Making It Grow Minute

  Hello Gardeners, I’m Amanda McNulty with Clemson Extension and Making It Grow. Just as mosquitoes inject saliva into mammals before extracting blood, stink bugs use their saliva to dissolve a portion of plant tissue before sucking them out. That portion of the plant – be it a vegetable, a peach, a grain of rice, or a pecan, is damaged and can’t grow properly, leaving a foul-tasting, puckered and hard area. These insects eat a huge varieity of plants and move easily from one meal to the next. Home gardeners and commercial farmers are equally affected. If peanuts are grown near pecan orchards, when the peanuts are harvested, the stink bug move into the pecan trees. Now that the boll-worm eradication program and plants resistant to caterpillar damage have dramatically reduced the insect problems in cotton, stink bugs have become the major pest of that very important crop to South Carolina’s farming economy.

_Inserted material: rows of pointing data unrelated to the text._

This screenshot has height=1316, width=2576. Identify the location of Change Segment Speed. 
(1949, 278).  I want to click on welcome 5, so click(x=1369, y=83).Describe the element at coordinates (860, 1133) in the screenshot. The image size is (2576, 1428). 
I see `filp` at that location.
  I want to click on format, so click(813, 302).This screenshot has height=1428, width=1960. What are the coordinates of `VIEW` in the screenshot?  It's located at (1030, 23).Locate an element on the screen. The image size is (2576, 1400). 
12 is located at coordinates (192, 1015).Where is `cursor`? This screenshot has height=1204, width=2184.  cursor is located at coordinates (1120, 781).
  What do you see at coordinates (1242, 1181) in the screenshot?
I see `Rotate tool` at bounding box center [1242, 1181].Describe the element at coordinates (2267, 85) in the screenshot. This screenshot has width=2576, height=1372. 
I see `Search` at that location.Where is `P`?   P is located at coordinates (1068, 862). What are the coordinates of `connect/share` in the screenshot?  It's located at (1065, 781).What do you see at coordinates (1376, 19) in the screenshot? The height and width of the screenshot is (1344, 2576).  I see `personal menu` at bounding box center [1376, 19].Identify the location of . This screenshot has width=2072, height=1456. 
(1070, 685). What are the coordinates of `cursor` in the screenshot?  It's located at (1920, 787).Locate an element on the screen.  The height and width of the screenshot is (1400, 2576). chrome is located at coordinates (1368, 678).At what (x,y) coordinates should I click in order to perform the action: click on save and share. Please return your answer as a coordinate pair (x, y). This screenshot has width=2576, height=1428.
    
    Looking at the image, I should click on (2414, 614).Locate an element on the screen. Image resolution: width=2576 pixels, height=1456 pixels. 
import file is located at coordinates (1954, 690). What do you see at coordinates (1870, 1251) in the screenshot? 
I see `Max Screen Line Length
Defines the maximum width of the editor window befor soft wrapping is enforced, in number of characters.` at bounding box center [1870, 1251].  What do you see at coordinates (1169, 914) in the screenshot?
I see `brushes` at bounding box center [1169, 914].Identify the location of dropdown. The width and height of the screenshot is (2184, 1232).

Amanda McNulty is a Clemson University Extension Horticulture agent and the host of South Carolina ETV’s Making It Grow! gardening program. She studied horticulture at Clemson University as a non-traditional student. “I’m so fortunate that my early attempts at getting a degree got side tracked as I’m a lot better at getting dirty in the garden than practicing diplomacy!” McNulty also studied at South Carolina State University and earned a graduate degree in teaching there.